Encore là, l'histoire est écrite d'avance, c'était un Bûcher des vanités torontois: l'ex-politicien diplômé de Harvard heurte mortellement avec sa décapotable un pauvre courrier cycliste et prend la fuite. Il y a une femme dans la voiture...

Contrairement à l'antihéros du roman de Tom Wolfe, Bryant n'était pas avec sa maîtresse, mais avec sa femme. Ils venaient de célébrer leur 12e anniversaire de mariage en mangeant des sandwiches libanais. Il n'était pas saoul. Et ils ont appelé le 911 immédiatement.

Le lendemain du drame, une immense manifestation de solidarité cycliste a eu lieu au centre-ville de Toronto. Sheppard, à moitié autochtone, a été présenté comme la victime de l'arrogance des automobilistes, mais en fait de l'argent et du pouvoir.

On apprend ensuite que Sheppard était complètement ivre ce soir-là. La police était allée le cueillir peu de temps avant sa rencontre fatale avec Bryant, quand son ex s'était plainte de lui au 911. Il avait été relâché aussitôt. Il s'était aussi bagarré avec un clochard le soir même. Il avait quelques incidents violents à son passif et était recherché en Alberta depuis six ans pour répondre à 61 accusations de fraude.

Il semble que Bryant ait heurté Sheppard une première fois avec sa voiture, mais sans le blesser.
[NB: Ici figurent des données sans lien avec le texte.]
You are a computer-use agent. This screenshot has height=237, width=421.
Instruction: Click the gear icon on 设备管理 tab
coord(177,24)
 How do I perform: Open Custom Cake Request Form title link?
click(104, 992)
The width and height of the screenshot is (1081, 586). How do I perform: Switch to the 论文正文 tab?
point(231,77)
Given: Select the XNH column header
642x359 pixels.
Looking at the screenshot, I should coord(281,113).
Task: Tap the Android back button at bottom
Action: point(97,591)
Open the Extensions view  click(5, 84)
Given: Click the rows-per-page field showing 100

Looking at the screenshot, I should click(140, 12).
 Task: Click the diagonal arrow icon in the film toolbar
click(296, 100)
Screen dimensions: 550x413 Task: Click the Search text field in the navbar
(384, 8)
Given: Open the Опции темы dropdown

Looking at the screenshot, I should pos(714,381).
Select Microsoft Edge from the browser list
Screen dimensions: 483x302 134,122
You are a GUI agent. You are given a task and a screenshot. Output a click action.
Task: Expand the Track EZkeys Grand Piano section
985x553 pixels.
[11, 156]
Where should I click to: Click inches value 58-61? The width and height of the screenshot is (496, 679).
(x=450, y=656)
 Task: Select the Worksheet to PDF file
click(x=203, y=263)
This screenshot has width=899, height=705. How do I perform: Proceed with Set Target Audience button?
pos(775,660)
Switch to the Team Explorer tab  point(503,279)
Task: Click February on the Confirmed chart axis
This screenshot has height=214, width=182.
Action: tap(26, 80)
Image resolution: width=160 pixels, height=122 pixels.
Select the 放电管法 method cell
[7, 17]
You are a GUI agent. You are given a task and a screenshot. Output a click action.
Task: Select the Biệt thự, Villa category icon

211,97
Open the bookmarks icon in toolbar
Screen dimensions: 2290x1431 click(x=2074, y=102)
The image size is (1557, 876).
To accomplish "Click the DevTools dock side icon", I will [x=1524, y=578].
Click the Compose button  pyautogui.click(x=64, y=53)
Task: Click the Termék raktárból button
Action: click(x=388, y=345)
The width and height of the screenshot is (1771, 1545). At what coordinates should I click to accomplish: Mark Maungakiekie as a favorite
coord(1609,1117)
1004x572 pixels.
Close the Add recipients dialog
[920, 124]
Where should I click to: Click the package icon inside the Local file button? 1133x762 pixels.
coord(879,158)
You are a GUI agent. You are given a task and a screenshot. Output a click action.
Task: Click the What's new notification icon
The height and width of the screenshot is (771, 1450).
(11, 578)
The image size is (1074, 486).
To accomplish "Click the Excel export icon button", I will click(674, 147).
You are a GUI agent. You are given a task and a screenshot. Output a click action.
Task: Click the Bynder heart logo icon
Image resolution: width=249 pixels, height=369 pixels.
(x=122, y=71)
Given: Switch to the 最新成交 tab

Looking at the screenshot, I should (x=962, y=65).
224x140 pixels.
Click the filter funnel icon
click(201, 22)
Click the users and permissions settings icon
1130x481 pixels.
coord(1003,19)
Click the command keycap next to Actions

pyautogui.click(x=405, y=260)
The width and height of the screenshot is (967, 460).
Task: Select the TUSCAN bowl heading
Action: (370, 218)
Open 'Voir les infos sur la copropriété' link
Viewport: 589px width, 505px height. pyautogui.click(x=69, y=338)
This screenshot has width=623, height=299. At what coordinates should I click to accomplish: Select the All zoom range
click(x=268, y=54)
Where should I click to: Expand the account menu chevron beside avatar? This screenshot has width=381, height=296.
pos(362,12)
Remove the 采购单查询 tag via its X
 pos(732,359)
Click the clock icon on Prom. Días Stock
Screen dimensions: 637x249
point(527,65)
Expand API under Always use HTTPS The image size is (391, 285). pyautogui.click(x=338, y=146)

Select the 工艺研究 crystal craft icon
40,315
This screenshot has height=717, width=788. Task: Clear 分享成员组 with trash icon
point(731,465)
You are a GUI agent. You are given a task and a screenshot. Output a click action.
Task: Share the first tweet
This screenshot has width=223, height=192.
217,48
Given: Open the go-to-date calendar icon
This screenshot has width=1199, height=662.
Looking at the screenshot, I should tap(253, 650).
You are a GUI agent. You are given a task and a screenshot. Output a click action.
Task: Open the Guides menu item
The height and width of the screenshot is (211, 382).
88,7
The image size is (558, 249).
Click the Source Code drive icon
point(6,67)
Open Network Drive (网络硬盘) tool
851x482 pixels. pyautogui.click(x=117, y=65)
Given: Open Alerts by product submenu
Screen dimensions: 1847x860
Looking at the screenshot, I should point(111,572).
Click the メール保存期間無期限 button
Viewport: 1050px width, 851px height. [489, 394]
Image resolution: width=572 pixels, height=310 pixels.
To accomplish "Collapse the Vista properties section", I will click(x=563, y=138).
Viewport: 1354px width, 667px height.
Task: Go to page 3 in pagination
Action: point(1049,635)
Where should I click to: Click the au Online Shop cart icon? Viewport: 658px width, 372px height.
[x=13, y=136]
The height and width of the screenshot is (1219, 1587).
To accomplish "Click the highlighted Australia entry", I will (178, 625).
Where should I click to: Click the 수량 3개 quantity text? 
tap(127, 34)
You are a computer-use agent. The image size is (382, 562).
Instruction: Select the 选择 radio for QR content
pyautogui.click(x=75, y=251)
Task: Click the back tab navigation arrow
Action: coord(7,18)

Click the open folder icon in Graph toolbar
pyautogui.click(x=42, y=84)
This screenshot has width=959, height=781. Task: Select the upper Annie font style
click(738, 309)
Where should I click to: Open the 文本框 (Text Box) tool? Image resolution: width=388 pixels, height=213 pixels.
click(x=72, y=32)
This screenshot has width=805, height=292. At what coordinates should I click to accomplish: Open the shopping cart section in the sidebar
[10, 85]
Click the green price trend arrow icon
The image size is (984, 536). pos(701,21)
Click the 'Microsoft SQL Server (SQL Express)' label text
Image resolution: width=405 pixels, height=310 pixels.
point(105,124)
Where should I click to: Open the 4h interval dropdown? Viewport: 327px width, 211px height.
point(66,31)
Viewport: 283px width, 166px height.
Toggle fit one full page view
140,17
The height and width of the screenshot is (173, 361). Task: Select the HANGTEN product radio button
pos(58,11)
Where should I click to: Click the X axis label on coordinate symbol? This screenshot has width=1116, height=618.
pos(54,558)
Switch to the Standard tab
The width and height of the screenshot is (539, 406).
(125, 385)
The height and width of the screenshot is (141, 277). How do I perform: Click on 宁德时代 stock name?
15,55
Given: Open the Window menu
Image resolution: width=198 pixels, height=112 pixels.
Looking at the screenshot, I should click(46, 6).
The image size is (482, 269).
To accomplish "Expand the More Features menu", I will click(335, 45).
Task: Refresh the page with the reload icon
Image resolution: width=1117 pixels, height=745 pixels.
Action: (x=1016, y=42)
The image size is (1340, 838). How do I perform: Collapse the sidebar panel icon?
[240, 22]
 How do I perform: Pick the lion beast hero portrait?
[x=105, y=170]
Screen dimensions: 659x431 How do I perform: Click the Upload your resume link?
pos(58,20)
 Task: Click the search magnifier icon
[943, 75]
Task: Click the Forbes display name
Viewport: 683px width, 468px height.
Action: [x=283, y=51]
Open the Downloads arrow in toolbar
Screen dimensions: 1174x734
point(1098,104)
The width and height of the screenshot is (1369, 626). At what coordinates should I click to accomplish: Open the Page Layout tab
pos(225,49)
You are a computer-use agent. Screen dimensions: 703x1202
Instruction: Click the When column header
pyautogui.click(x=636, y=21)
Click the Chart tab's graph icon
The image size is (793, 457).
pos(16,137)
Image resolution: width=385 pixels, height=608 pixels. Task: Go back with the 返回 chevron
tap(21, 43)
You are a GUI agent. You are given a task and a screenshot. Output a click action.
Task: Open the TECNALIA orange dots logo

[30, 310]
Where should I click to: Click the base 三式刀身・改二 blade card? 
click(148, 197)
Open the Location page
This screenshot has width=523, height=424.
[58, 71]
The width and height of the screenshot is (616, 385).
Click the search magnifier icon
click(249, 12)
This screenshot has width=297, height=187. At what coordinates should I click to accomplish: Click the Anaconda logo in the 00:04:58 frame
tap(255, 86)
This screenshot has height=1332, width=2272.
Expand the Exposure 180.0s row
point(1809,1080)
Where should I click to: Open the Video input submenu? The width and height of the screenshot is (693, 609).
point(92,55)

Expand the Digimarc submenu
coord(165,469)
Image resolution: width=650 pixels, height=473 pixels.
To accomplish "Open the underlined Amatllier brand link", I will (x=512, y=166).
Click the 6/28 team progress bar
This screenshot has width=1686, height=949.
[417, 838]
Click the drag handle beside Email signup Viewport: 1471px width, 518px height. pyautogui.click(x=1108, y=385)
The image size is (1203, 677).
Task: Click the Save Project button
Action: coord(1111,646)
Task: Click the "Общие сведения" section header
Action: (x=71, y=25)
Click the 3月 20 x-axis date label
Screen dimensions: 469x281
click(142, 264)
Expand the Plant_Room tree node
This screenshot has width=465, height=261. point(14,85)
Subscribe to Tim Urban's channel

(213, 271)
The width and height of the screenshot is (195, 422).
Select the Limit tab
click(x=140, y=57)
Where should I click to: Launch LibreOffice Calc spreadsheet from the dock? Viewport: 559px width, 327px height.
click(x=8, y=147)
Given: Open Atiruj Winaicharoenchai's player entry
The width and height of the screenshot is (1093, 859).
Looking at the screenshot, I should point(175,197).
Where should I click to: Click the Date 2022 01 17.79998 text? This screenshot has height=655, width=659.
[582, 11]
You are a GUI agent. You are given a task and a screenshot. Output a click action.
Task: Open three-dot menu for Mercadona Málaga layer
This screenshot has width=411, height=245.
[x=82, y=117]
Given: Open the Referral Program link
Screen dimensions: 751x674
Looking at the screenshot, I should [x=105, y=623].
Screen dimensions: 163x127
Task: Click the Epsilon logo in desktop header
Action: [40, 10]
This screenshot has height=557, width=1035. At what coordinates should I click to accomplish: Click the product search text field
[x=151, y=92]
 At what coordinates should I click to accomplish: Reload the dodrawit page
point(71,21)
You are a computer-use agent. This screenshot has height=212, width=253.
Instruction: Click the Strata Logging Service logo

Après coup, Sheppard aurait poursuivi la décapotable. Les images de surveillance vidéo (Toronto est une des villes les plus surveillées par vidéo au monde) le montrent accroché à la portière, côté conducteur. A-t-il une main sur le volant? À ce moment-là, la voiture de Bryant roule à contresens dans la rue Bloor, une des grandes rues du centre-ville. On imagine la panique générale. On voit ensuite que le cycliste heurte une boîte postale. Il meurt quelques minutes plus tard à l'hôpital.

Bref, ça fait un moins bon scénario que la déchéance méritée d'un maître du monde, mais ça pourrait bien se terminer en cas de légitime défense.

Mes excuses

Dans ma chronique de samedi, j'ai cité l'affaire Brashear: l'agresseur était Marty McSorley, Brashear la victime. Par ailleurs, le procès de Vincent Lacroix est présidé par le juge Richard Wagner, non pas Claude, comme je l'ai écrit.